Plus d'un million de ruptures conventionnelles (séparation à l'amiable) a déjà été conclu !
Article rédigé par Brigitte Bouzonnie
Au mois d'octobre 2012, 1 017 484 ruptures conventionnelles, dites "séparations à l'amiable" ont été conclues depuis août 2008, date de la création du dispositif. Ce chiffre a été communiqué en catimini par la Ministère du Travail, le 21 décembre 2012, juste avant les fêtes. Avec une moyenne mensuelle de 26 160 ruptures par mois pour les 10 premiers mois de 2012, un record. Dans un article plus récent de Challenge, on apprend que le nombre mensuel de ruptures conventionnelles atteint chaque mois un pic de 35 000 départs.
Le dispositif de la rupture conventionnelle est sorti, dans la plus profonde indifférence, au mois d'août 2008. Ce mode de séparation, qui évite le "plan social", bête noire des employeurs, s'est inscrit et impose dans le paysage de la rupture du contrat de travail. En 2009, la séparation à l'amiable représentait 7% du nombre de CDI. En 2012, il en représente 13%. La démission continue à occuper la première place avec 61% des cas de rupture de CDI, contre 56% en 2009. Autrement dit, une part croissante. En revanche, le licenciement recule, n'occupant plus que 20% des cas de rupture de CDI ( un contrat sur 5) contre 24% EN 2009 ( un contrat sur quatre !). Gageons que d'ici peu, la rupture conventionnelle ( 13%) et le licenciement ( 20%) feront jeu égal !
Si l'accord MEDF/Syndicats a tué le "plan social", le mot ne figurant pas dans l'accord de 24 pages. On peut dire que la séparation à l'amiable avait déjà bien préparé le terrain en imposant un autre mode de rupture !!!
Il faut savoir que le salarié, qui s'est séparé à l'amiable, bénéficie de droits ASSEDIC, représentant 60% de son salaire, droits assez faibles. Mais un plus incontestable par rapport au salarié démissionnaire, qui n'a droit à RIEN. Alors même que son chiffre explose, et qu'il n'est pas comptabilisé parmi les chômeurs.
Une étude du Centre d'études et de l'emploi, réalisée par Bernard GOMEL, Dominique MEDA, Raphael DALMASSO, Evelyne SERVERIN, Laetitia SIBAUD, sur une centaine de ruptures conventionnelles, montre que 61% des ruptures dites conventionnelles sont à l'initiative des employeurs. En dépit de son nom, la séparation résulte presque toujours du souhait patronal.

TÂCHE À RÉALISER: D'après l'article sur les ruptures conventionnelles, quelle part des ruptures de CDI la séparation à l'amiable représentait-elle en 2012 ? Les lignes qui viennent ensuite forment un matériau distinct de l'article sur les ruptures conventionnelles.

DONNÉES ENREGISTRÉES:

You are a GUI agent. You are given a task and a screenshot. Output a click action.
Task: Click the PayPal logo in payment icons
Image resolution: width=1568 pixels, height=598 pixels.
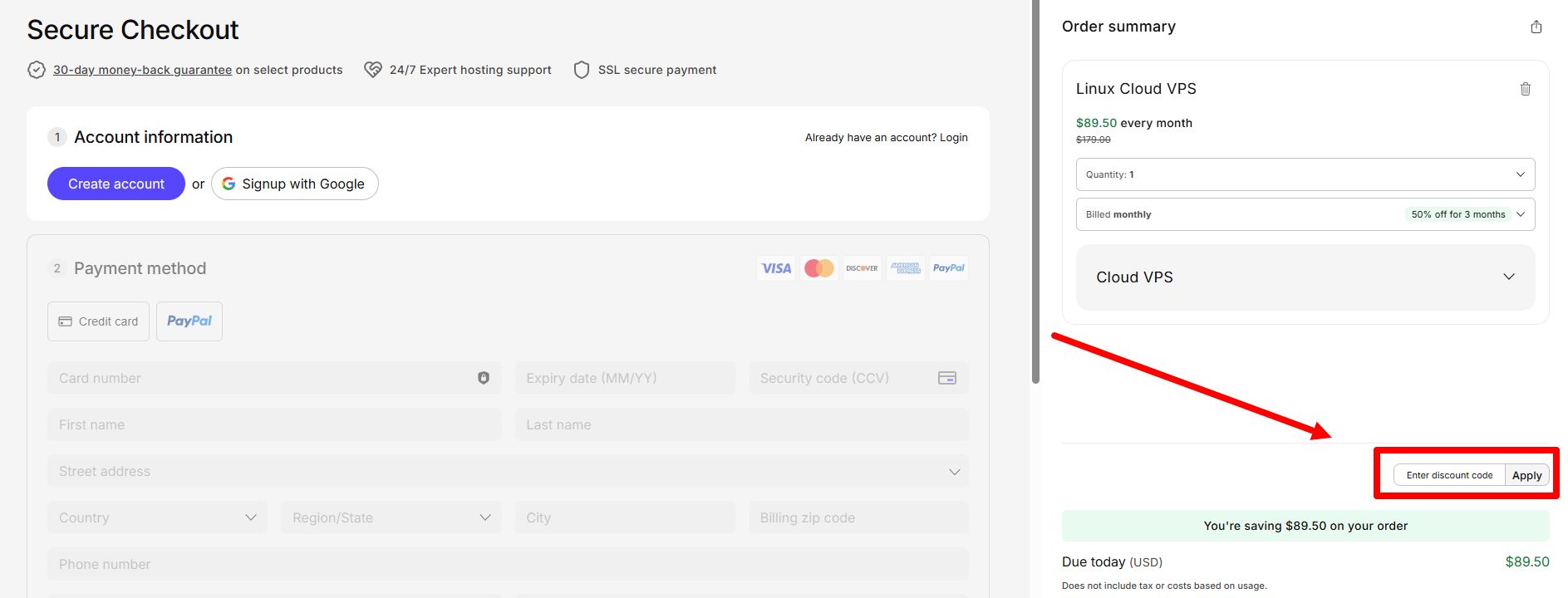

RÉPONSE ATTENDUE: Elle en représentait 13 %.